The Abstract of the Disclosure is provided to allow the reader to quickly ascertain the nature of the technical disclosure. It is submitted with the understanding that it will not be used to interpret or limit the scope or meaning of the claims. In addition, in the foregoing Detailed Description, it can be seen that various features are grouped together in various embodiments for the purpose of streamlining the disclosure. This method of disclosure is not to be interpreted as reflecting an intention that the claimed embodiments require more features than are expressly recited in each claim. Rather, as the following claims reflect, inventive subject matter lies in less than all features of a single disclosed embodiment. Thus the following claims are hereby incorporated into the Detailed Description, with each claim standing on its own as a separately claimed subject matter.

Claims

1. A method for capturing an image so that color degradations can be minimized, the method comprising the steps of:

receiving a video-record trigger;

inactivating an external light source on a vehicle based on the received video-record trigger; and

recording video without the external light source, wherein the video recorded without the external light source will be utilized minimize color degradations.

2. The method of claim 1 wherein the external light source on the vehicle comprises a light bar on top of a police car.

3. The method of claim 2 wherein the external light source on the vehicle also comprises vehicle headlights.

4. The method of claim 1 wherein the external light source on the vehicle comprises car headlights.

5. The method of claim 1 further comprising the steps of:

activating the external light source on the vehicle after recording video without the external light source; and

recording video with the external light source.

6. The method of claim 5 further comprising the step of:

color-correcting the recorded video with the external light source based on the recorded video without the external light source.

7. A method for capturing an image so that color degradations can be minimized, the method comprising the steps of:

receiving a video-record trigger;

determining that an external light source on a vehicle is active;

inactivating the external light source on a vehicle when it is active based on the received video-record trigger; and

recording video without the external light source, wherein the video recorded without the external light source will be utilized minimize color degradations.

8. The method of claim 7 wherein the external light source on the vehicle comprises a light bar on top of a police car.

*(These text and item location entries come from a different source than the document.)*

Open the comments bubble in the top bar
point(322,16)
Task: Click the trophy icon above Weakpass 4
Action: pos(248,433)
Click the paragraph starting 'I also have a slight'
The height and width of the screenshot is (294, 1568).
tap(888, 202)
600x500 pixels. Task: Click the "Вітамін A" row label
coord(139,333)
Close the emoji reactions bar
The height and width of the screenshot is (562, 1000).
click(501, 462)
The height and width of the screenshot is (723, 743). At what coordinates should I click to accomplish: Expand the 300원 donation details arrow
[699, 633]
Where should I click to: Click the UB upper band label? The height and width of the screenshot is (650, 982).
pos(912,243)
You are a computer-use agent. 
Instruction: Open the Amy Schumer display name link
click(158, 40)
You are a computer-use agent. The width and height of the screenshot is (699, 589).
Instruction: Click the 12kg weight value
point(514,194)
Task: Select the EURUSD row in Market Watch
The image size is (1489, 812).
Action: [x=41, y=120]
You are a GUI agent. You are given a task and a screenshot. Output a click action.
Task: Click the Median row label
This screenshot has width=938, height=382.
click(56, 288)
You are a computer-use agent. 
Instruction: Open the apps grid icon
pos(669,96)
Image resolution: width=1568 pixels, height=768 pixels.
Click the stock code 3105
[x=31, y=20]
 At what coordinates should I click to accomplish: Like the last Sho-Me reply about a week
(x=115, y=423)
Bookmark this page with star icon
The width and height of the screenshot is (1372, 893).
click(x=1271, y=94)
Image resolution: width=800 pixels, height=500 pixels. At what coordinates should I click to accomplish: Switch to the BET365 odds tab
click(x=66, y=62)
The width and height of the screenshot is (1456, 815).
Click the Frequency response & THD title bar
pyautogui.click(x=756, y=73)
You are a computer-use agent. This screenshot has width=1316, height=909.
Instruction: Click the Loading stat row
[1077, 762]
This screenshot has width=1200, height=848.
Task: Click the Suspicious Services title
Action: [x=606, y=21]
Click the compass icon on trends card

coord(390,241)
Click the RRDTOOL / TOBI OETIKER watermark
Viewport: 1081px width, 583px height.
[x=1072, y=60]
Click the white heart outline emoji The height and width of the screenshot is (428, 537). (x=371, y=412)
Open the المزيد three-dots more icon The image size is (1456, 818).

9. The method of claim 8 wherein the external light source on the vehicle also comprises vehicle headlights.

10. The method of claim 7 wherein the external light source on the vehicle comprises car headlights.

11. The method of claim 7 further comprising the steps of:

activating the external light source on the vehicle after recording video without the external light source; and

recording video with the external light source.

12. The method of claim 11 further comprising the step of:

color-correcting the recorded video with the external light source based on the recorded video without the external light source.

13. An automobile comprising:

a plurality of cameras;

a light bar; and

a computer that receives a video-record trigger and inactivates the light bar for a predetermined period of time based on the received-video-record trigger.

14. The automobile of claim 13 further comprising:

headlights; and

wherein the computer that receives a video-record trigger and additionally inactivates the headlights for a predetermined period of time based on the received-video-record trigger.

15. The automobile of claim 13 the computer activates the light bar after recording video without the light bar activated and proceeds to record video with the light bar activated.

16. The automobile of claim 15 wherein the computer color-corrects the recorded video with the light bar activated, wherein the color correction is based on the recorded video without the light bar activated.